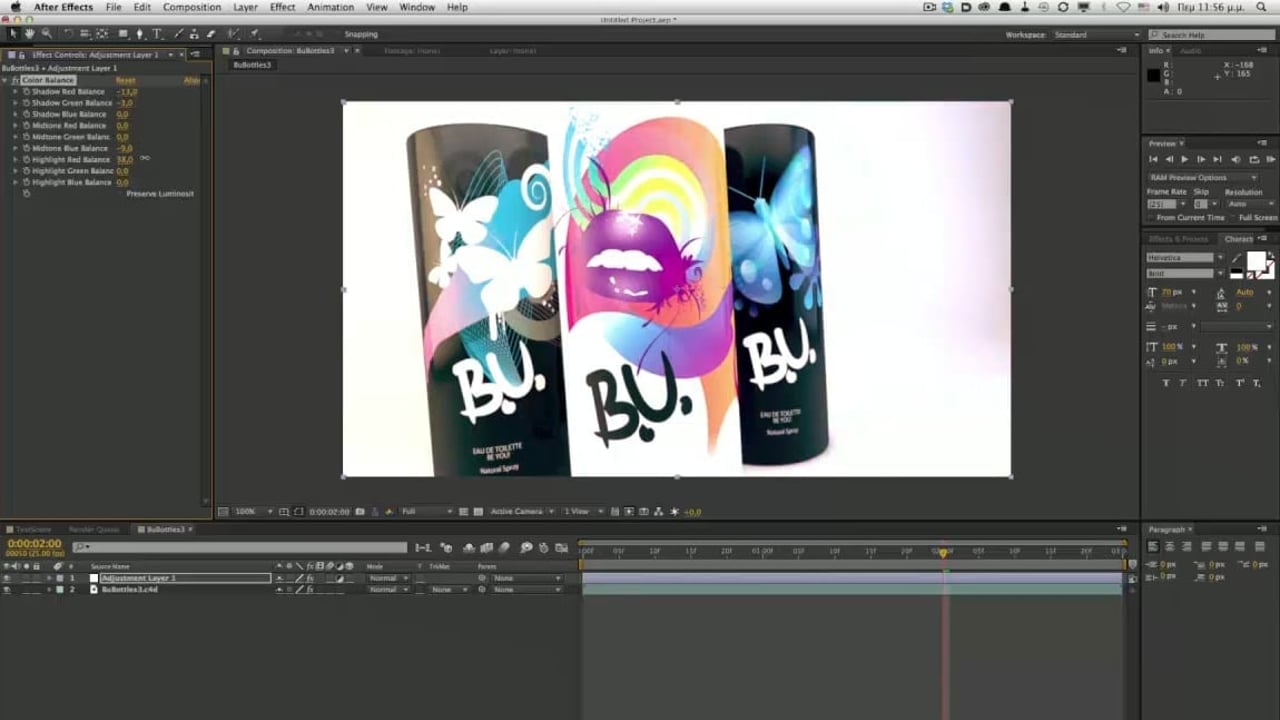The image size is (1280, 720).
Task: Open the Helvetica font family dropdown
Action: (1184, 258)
...
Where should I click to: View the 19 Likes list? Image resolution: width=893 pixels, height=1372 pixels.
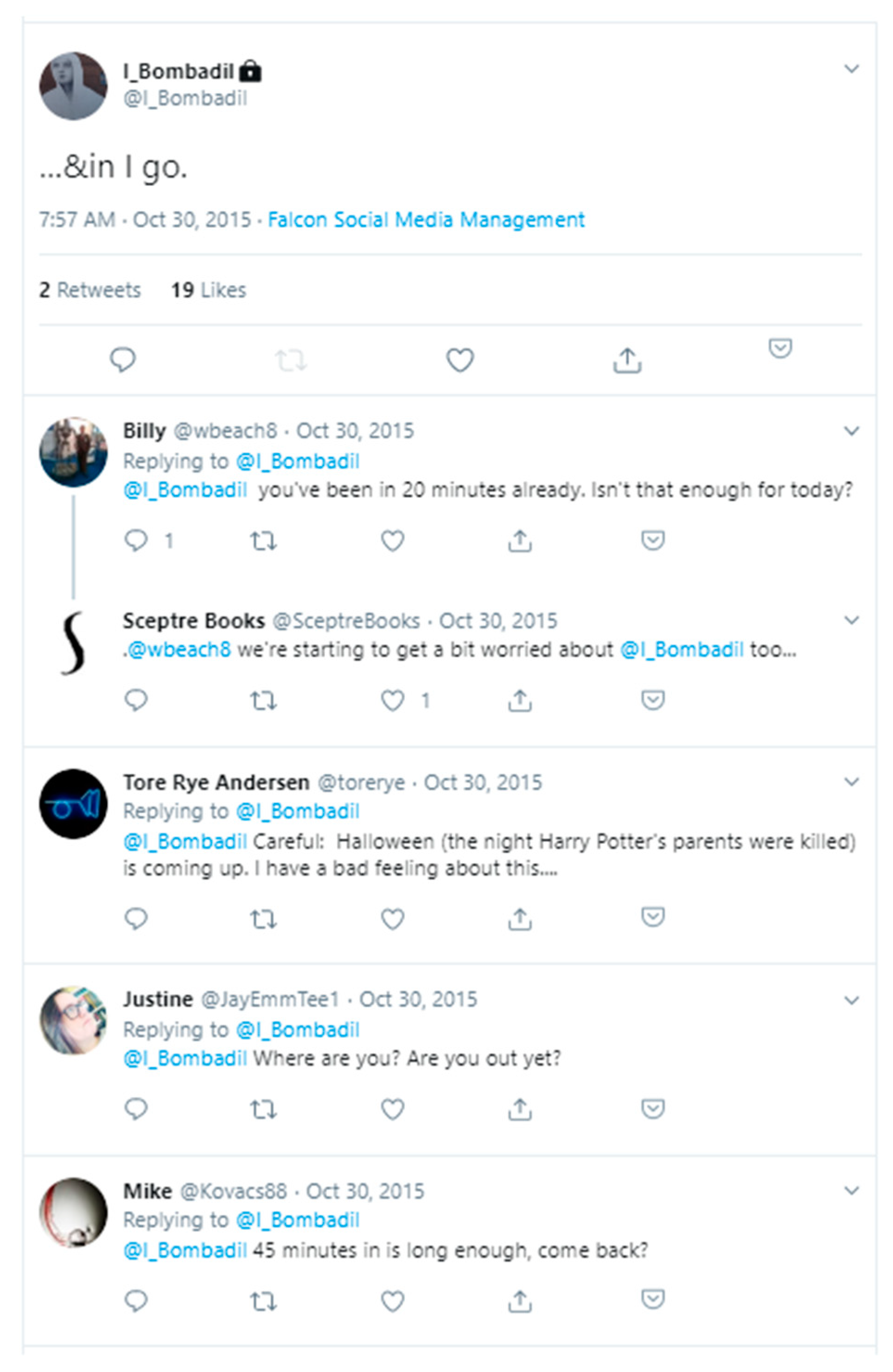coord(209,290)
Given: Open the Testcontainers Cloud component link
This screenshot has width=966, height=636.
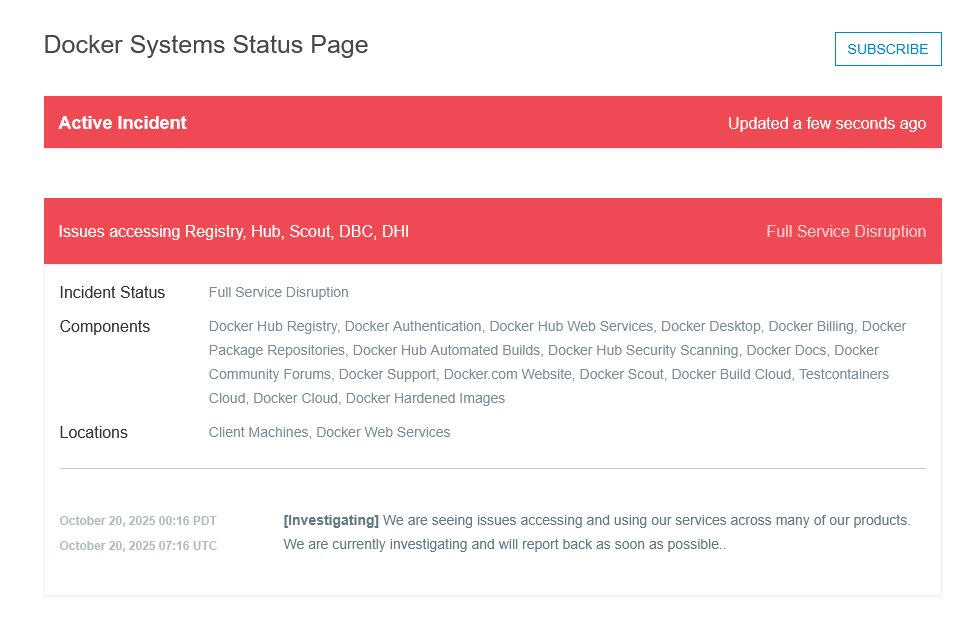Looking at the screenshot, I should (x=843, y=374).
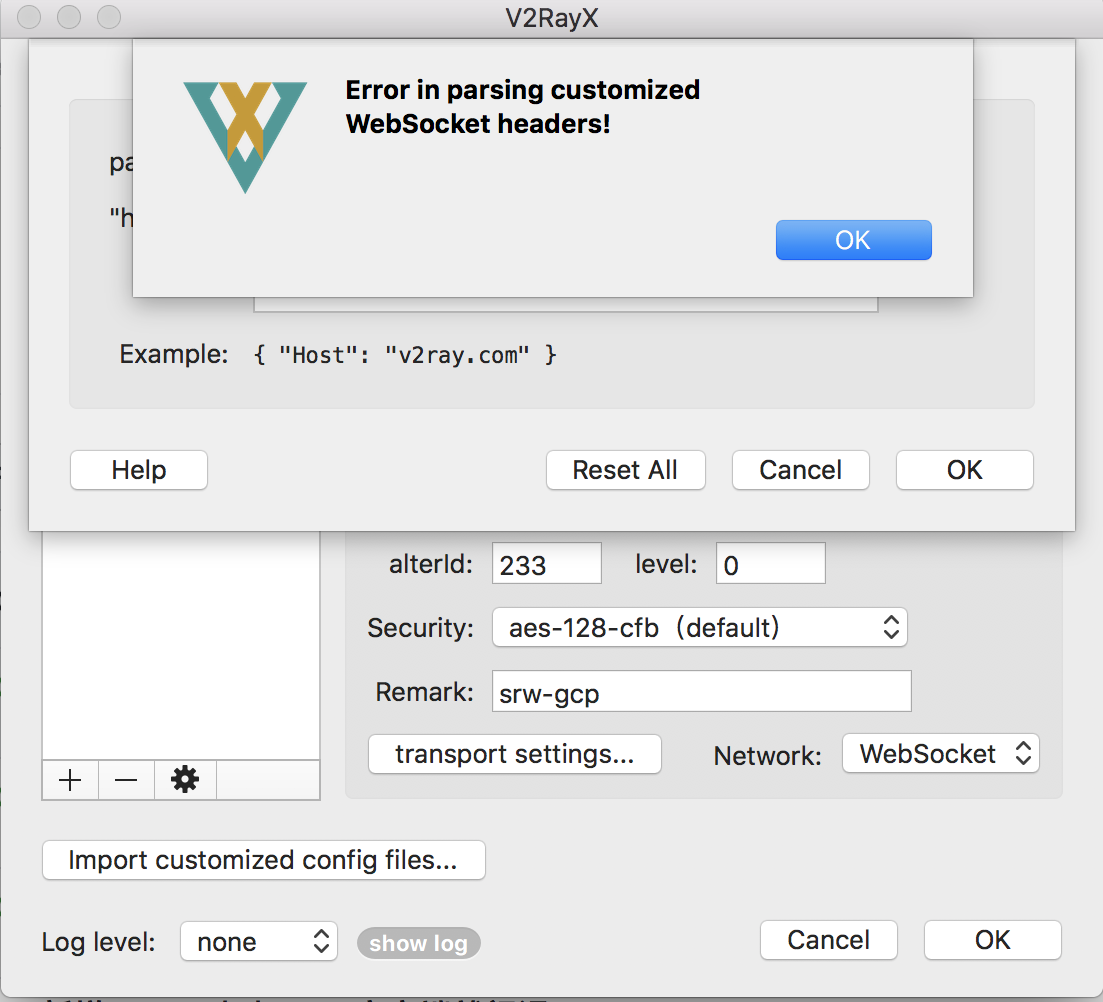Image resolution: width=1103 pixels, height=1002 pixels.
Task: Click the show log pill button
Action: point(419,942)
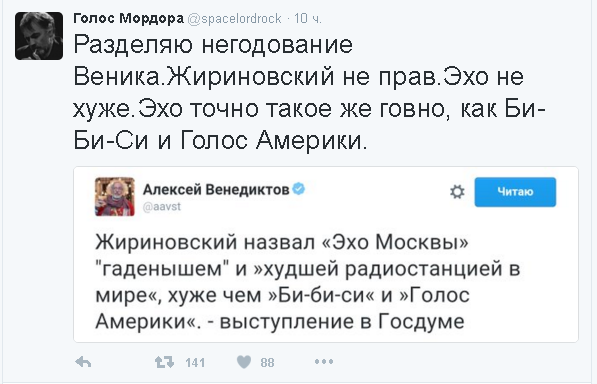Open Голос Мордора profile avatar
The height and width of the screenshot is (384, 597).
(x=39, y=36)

* _Objective_
Extract the lines from the one with "Where should I" up to and including the one with "coord(209,290)", repeating them exactly, and leave the pictures out of your answer.

* _Completed exercise_
Where should I click to: View the 19 Likes list? Image resolution: width=893 pixels, height=1372 pixels.
coord(209,290)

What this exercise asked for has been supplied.